Work to do → Please rewrite the rows that start with the line containing "Task: Select completed lesson What is LMS" and end with the line containing "Action: click(x=385, y=220)", changing "flame icon" to "fire icon" and leaving everything else the same.
● ● ● ● ●
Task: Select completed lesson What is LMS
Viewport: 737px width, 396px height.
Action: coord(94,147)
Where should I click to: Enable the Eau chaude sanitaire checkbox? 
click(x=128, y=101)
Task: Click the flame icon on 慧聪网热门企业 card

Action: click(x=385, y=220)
● ● ● ● ●
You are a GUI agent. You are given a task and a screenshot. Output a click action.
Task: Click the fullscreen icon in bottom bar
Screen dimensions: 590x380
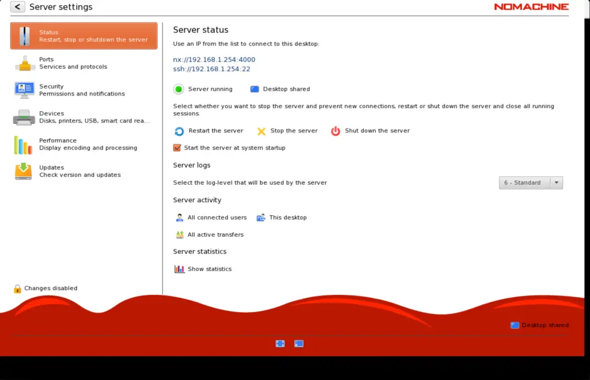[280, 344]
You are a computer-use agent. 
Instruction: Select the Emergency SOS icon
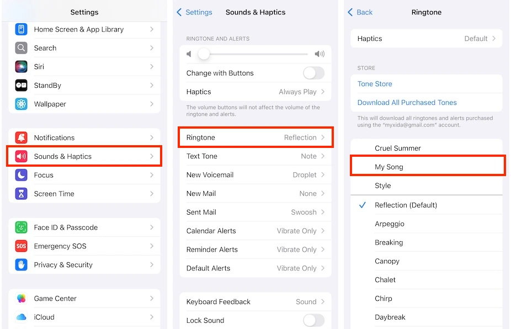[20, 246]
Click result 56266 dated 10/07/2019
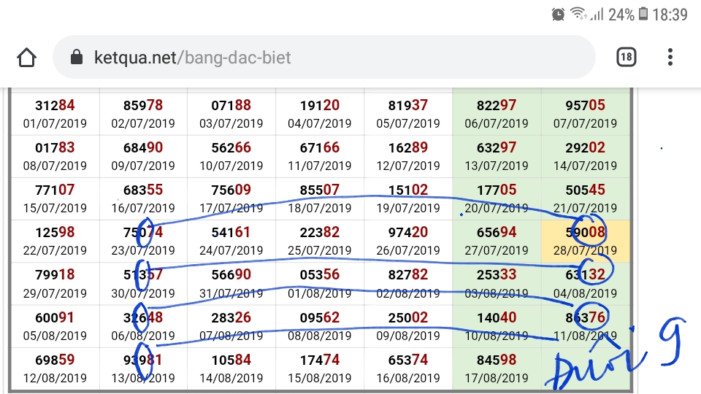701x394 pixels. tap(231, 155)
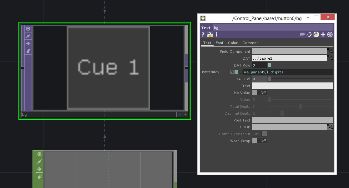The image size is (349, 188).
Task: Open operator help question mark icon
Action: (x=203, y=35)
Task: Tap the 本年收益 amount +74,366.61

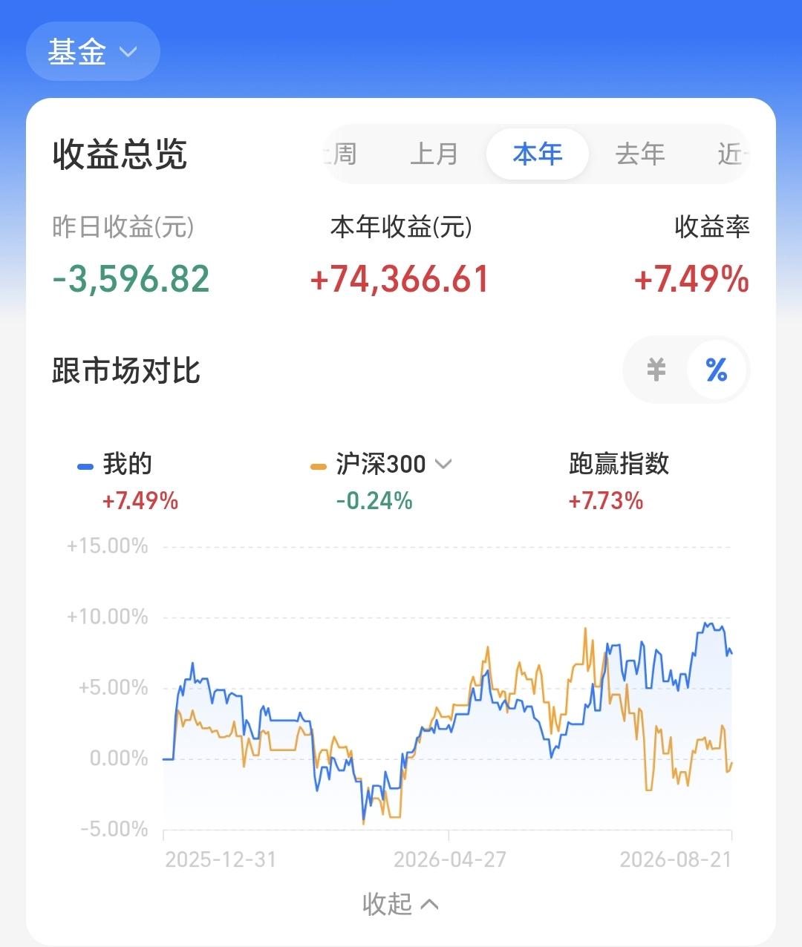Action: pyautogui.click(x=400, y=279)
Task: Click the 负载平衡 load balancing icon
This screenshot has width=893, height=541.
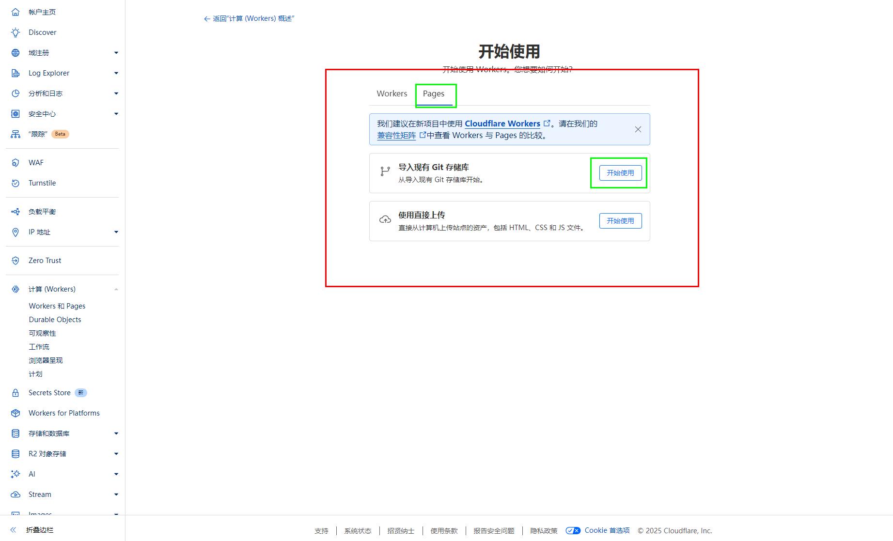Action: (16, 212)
● ● ● ● ●
Exercise result →
Task: Select completed lesson What is LMS
Viewport: 737px width, 396px height.
Action: coord(94,147)
Where should I click to: Enable the Eau chaude sanitaire checkbox? 
click(x=128, y=101)
Task: Click the fire icon on 慧聪网热门企业 card

Action: click(x=385, y=220)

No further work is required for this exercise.